3.3改良手術關鍵步驟 與傳統經陰道子宮切除術聯合陰道前后壁修補術相比,改良經陰道子宮切除術聯合陰道前后壁修補術具有以下優勢:①將腎上腺素、0.9%氯化鈉注射液按照1∶1200進行配比注射水墊。水墊必須注射在組織解剖間隙內,注射針頭準確刺入解剖間隙后加壓推注藥液,若陰道黏膜變得均勻蒼白則為注射準確。本文觀察組采用上述方法分別用于分離膀胱陰道、直腸宮頸、膀胱宮頸等解剖間隙。②先行經陰道子宮切除術,此時不分離陰道黏膜與膀胱間隙,以免出血增多。先注射水墊至膀胱宮頸間隙,切開膀胱宮頸間隙時判斷切開深度,以達到正確的解剖位置,組織剪銳性剪開膀胱宮頸筋膜與宮頸附著處,進入膀胱宮頸間隙,此時由于注射水墊的作用,分離較容易,可分離直至膀胱宮頸腹膜反折處。采用同樣方法處理直腸宮頸間隙,直至直腸與子宮腹膜反折處。隨后進行經陰道子宮切除術,保留子宮骶韌帶及圓韌帶縫線,子宮切除后縫合腹膜反折處,分別將骶韌帶及圓韌帶保留線互相打結于腹膜外,以加強盆底支持力。③于陰道黏膜與膀胱間隙注射水墊后,沿中線自間隙倒“T”型縱向切開陰道前壁黏膜,分離膀胱陰道黏膜間隙變得輕松容易,出血少。④絲線加固將膀胱上托,以7號絲線“U”縫合兩側恥骨降支于尿道中段水平,上托膀胱至解剖位置,以加強尿道中段后壁支撐。⑤將兩側陰道壁拉向中線位置,采用可吸收線行連續外翻縫合,再連續縫合陰道壁切緣,形成牢固厚實的縱向支撐,加強了陰道前壁支撐,后修剪多余的陰道前壁黏膜,不僅松緊適當,不易造成黏膜過多剪除,還可明顯減少陰道切緣出血。⑥陰道后壁注射水墊后充分分離,7號絲線“8”字縫合損傷的提肛肌,再用可吸收線行連續外翻縫合及連續鎖邊縫合陰道后壁切緣,縫合后形成一個全陰道后壁的中線縱向瘢痕,形成了陰道后壁支撐,為直腸復位提供有力支持。⑦修復有陳舊性裂傷的會陰后,可使會陰體抬高2 cm以上,以形成新的會陰體。

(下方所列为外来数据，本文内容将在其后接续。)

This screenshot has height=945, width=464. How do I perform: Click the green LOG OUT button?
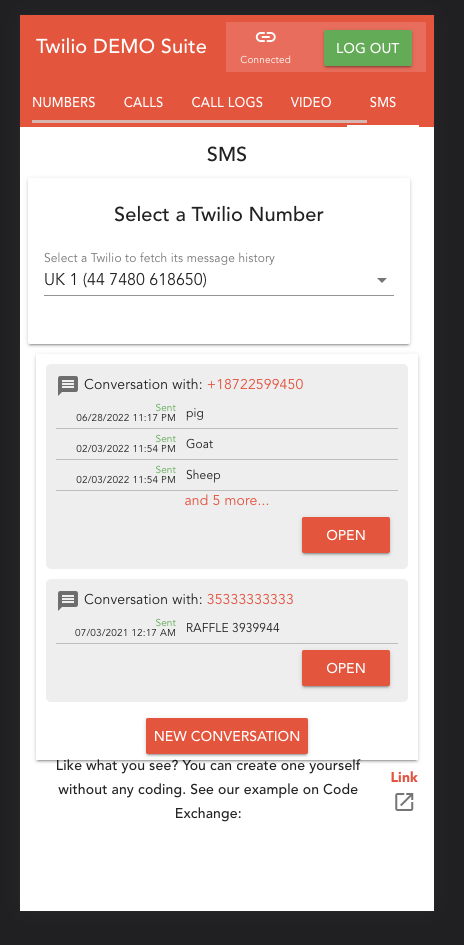(368, 48)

綜上,臨床治療POP時,應綜合患者的具體情況及訴求,根據臨床癥狀、解剖缺陷、脫垂程度、主觀愿望、性生活需求等多方面因素決定是否采取手術治療及采取何種手術方式[23]。改良經陰道子宮切除術聯合陰道前后壁修補術根據POP作用機制,利用陰道自然腔道,具有手術時間短、術中出血量少、創傷小、術后康復快等優勢,且操作簡單、易推廣,適用于廣大基層醫院。